Recommendations for good practice population-based health risk assessment
| Domain | Recommendations | Level of evidence |
|---|---|---|
| Type of risk stratification tool | Predictive model using a population health approach | High |
| Validation of the model | Longitudinal follow-up | High |
| Predicted/explained outcomes | Unplanned hospital-related events; risk of institutionalisation; death; case prognosis | High |
| Source sample | Whole regional population | High |
| Statistical model | Predictive modelling | High |
| Statistical indices | Standardisation on reporting performance (positive predictive value, PPV) | Moderate |
| Population usefulness | Risk adjustment; planning and commissioning health services | High |
| Clinical and social usefulness | Identification of patients at high risk and cost-effective preventive clinical and social interventions | High |
| Periodicity of updates | Semester | Low† |
| Clinical accessibility | Available in the professional workstation through clinical decision support systems | High‡ |
| Flexibility and transferability | Open algorithms, open source, reduced or no licence binding. Morbidity grouper based on statistical criteria adjusted to the target population | High |
*To report metrics indicating sensitivity/specificity of predictions is recommended for good practice. However, some regions adopt a pragmatic approach classifying individuals into specific of the risk-strata pyramid without informing on sensitivity/specificity because of rather poor robustness of predictions provided by most of the models.
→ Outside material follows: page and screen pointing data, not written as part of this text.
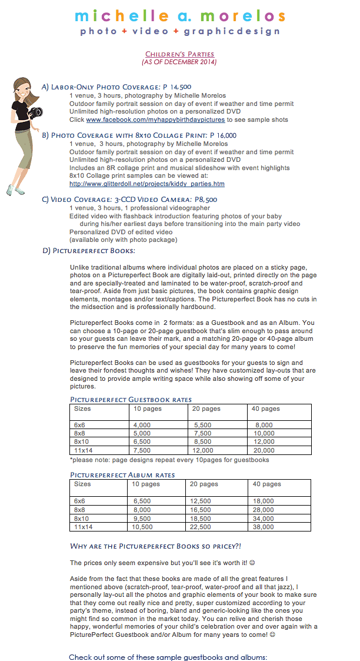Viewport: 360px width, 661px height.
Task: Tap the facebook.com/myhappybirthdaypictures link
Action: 155,119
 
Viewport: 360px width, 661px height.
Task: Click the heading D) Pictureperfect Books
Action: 88,251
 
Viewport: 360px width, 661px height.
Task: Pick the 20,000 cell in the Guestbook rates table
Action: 264,450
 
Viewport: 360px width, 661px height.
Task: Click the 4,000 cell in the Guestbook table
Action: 142,425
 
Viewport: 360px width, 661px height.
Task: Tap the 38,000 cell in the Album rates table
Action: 264,527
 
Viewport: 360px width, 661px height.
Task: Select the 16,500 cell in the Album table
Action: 200,510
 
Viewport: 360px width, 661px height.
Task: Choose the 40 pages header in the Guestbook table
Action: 266,408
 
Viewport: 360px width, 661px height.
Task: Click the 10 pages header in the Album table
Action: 146,484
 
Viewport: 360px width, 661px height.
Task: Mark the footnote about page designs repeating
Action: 169,460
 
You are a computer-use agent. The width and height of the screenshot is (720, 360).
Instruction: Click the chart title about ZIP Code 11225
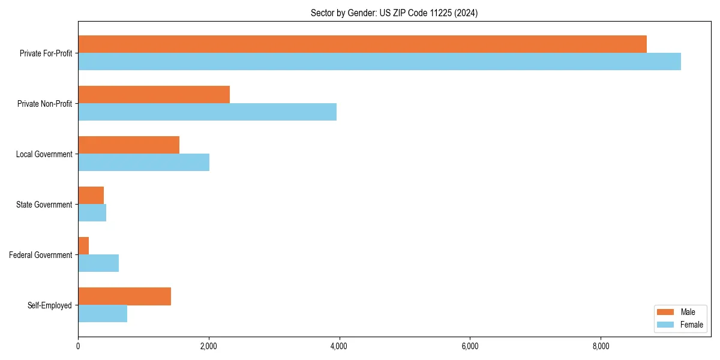394,13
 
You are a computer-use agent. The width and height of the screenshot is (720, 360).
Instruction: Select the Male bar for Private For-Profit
362,44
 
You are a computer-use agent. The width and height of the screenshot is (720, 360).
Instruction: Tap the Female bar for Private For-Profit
379,62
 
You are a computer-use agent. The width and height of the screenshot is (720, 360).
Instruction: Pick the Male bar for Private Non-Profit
154,95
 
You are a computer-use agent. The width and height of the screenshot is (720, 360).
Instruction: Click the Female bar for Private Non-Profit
207,112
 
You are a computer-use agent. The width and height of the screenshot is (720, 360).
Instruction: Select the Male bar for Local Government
128,145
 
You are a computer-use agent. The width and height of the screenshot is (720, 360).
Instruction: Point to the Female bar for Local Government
143,163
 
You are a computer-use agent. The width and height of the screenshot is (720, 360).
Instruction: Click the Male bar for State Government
91,196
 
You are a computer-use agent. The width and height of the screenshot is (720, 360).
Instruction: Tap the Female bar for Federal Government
98,263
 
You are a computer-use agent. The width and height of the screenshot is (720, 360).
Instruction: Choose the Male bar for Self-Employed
124,296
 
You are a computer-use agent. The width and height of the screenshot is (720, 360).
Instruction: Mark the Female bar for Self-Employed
103,314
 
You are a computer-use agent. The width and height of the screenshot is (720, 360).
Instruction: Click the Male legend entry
680,312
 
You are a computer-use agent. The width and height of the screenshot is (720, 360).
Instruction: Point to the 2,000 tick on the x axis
209,346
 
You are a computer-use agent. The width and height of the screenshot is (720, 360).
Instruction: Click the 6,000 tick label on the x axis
470,346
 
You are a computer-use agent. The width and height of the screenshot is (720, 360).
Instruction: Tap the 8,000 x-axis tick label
601,346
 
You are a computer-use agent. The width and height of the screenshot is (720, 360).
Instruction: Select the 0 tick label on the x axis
78,346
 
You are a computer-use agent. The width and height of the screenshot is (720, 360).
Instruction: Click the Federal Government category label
41,255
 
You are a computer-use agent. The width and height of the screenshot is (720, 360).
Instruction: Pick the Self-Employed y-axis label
50,305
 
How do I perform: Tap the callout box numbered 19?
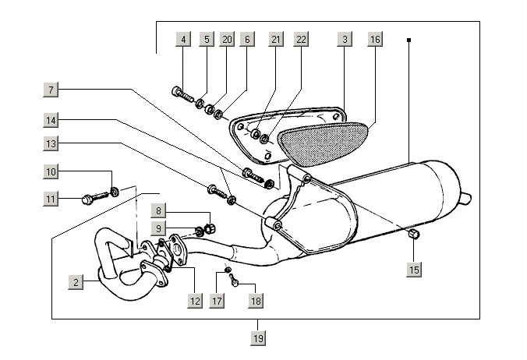pos(258,337)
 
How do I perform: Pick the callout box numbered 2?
pos(76,283)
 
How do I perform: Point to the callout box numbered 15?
pos(414,270)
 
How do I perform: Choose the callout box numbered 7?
pos(51,90)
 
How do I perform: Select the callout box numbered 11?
pos(51,199)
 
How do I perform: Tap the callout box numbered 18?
pos(254,300)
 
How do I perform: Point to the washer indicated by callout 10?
pos(115,190)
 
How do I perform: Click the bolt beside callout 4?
pos(182,96)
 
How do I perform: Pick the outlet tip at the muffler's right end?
pos(469,193)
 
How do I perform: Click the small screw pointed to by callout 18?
pos(235,283)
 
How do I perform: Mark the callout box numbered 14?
pos(51,121)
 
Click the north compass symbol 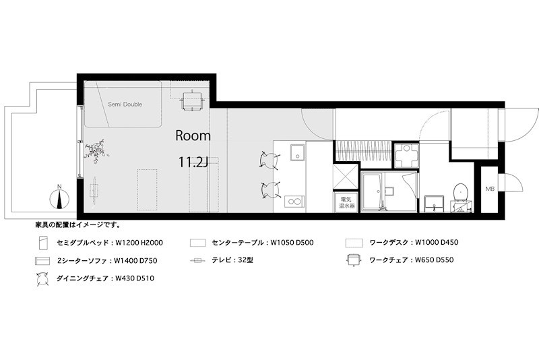pyautogui.click(x=60, y=200)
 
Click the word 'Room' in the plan pyautogui.click(x=193, y=136)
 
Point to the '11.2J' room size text pyautogui.click(x=194, y=162)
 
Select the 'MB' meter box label pyautogui.click(x=490, y=189)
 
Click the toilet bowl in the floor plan pyautogui.click(x=462, y=191)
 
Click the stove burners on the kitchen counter pyautogui.click(x=293, y=200)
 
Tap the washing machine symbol pyautogui.click(x=406, y=156)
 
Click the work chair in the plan pyautogui.click(x=191, y=98)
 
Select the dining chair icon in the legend pyautogui.click(x=42, y=277)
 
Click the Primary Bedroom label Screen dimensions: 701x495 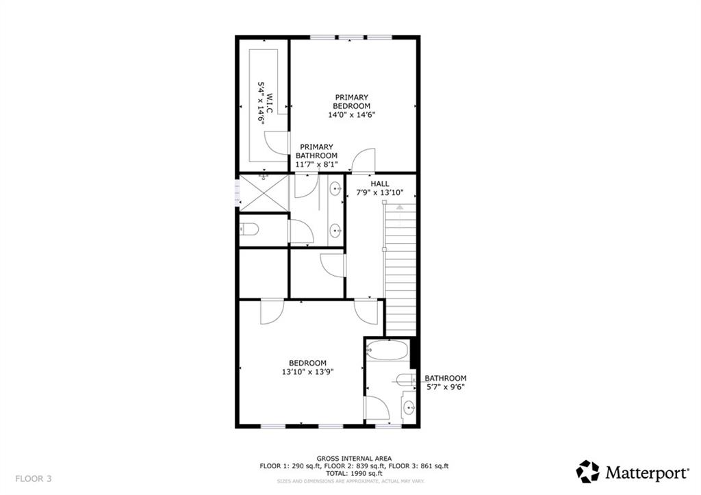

†Periodicity of updates depends on the logistics available in each site. A yearly or 6-monthly basis seem reasonable.
‡Development of adequate clinical decision support systems (CDSS) depends on three main factors: (1) robustness of computational modelling feeding the CDSS; (2) refinement of the CDSS generated by the clinical feedback and (3) appropriate dashboard providing a user-friendly interface.
Figure 2The dimensions of patient health indicated in the figure may contribute to enrich clinical risk predictive modelling. As a first step, we propose to include the outcome of the population-based risk assessment as a covariate in clinical risk predictive modelling. For future personalised care for chronic patients, enhanced dynamic communication among Informal Care, Health Care and Biomedical Research will allow inclusion of several dimensions into clinical risk predictive modelling. It will be carried out through multilevel/multiscale heterogeneous data integration within a Digital Health Framework, as depicted in figure 3.
Figure 3Scheme of the Digital Health Framework,40 composed of digital data normalisation and knowledge management layers for knowledge generation, and novel Clinical Decision Support Systems (CDSS) embedded into integrated care processes.